Netflix’s highly anticipated series Space Force tries to be a lot of different things. Unfortunately, it spreads itself too thin. It’s easy to see what the program is trying to do, but when all set and done, Space Force doesn’t do much of anything. Heralded by The Office and Parks and Recreation co-creator Greg Daniels and leading comedian Steve Carrell, inspiration and intent are evident. Still, the star-studded cast and style appear plucked from past projects and thrown together haphazardly. The new series lacks cohesion, not too unlike the administration this series serves to mock.
Space Force follows recently promoted General Mark Naird. As Naird receives his promotion, his hopes are high to repace his workplace adversary, the General of the Air Force. Instead, to both of their dismay, Naird is put in charge of the United States Space Force. The organization moves to its own branch instead of remaining under the purview of the Air Force. It’s definitely not what Naird worked his entire career to achieve.

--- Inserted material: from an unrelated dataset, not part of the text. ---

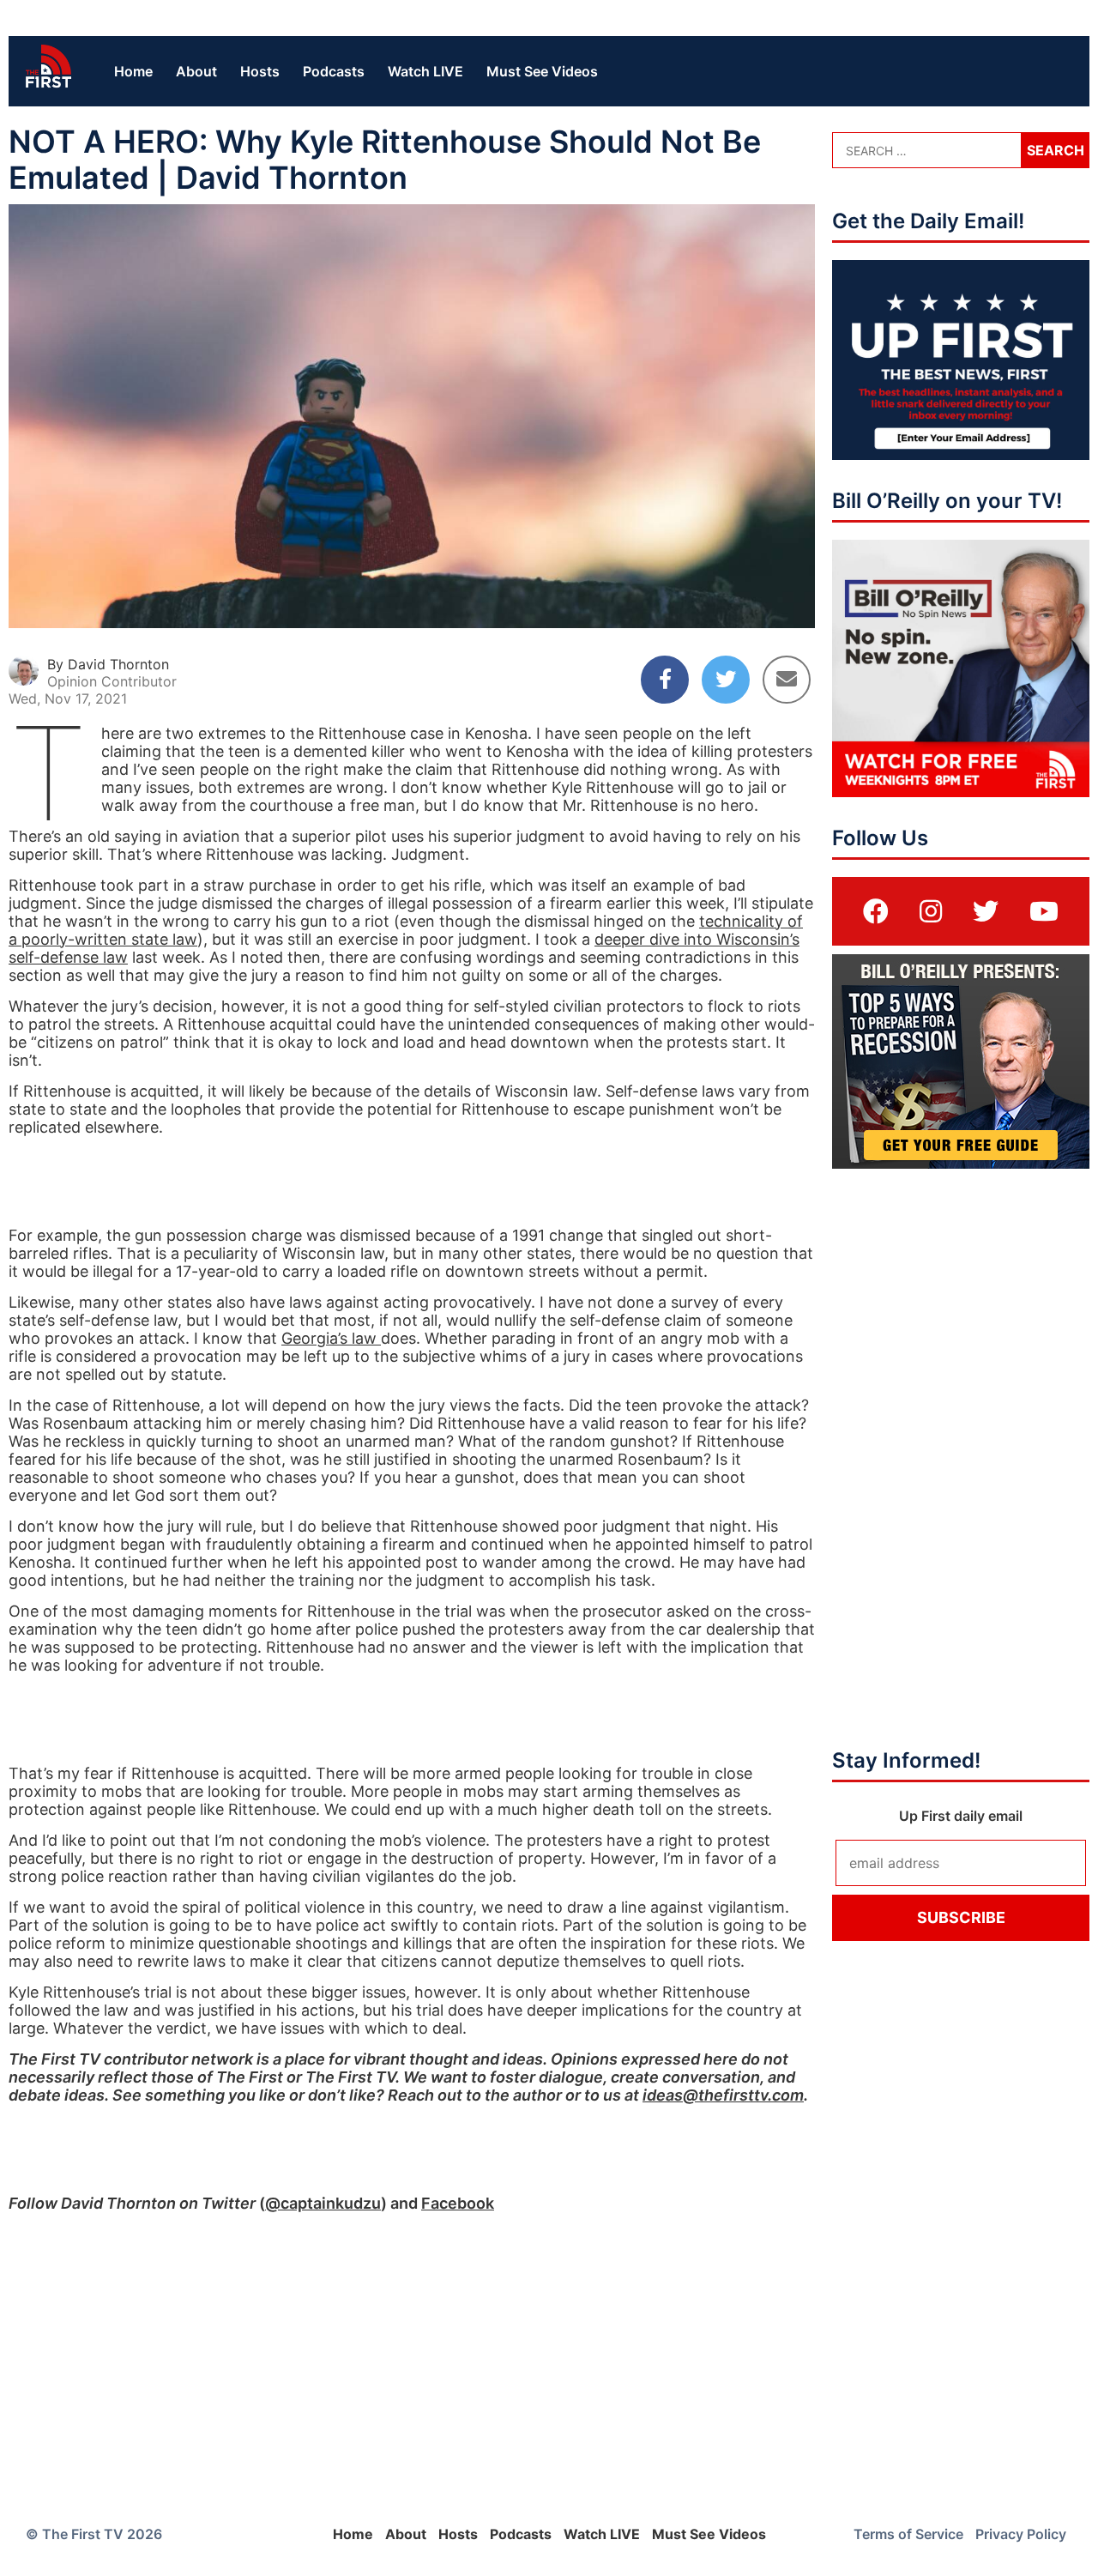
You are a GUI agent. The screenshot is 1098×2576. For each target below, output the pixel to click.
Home (133, 71)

Naird seems like the type to dislike the administration, implied heavily to be Trumpian in nature. The President remains an off-screen character, however, only referred to by his title. At the same time, Naird behaves dramatically; a behavior expected more of someone who believes in that version of America. The contrast doesn’t quite work for the character. Naird feels disdain for the President, all the while going to extreme lengths to satisfy him. However, this may not be too uncommon with the current state of American politics. The lengths he goes to complete the Space Force mission and hit their goals in a timely fashion is consistent. However, the characterization is still a tough one to swallow. Whether it’s because we’re not used to Carrell playing a character with this mindset, or whether it’s too fresh of an observed situation among politicians is arguable.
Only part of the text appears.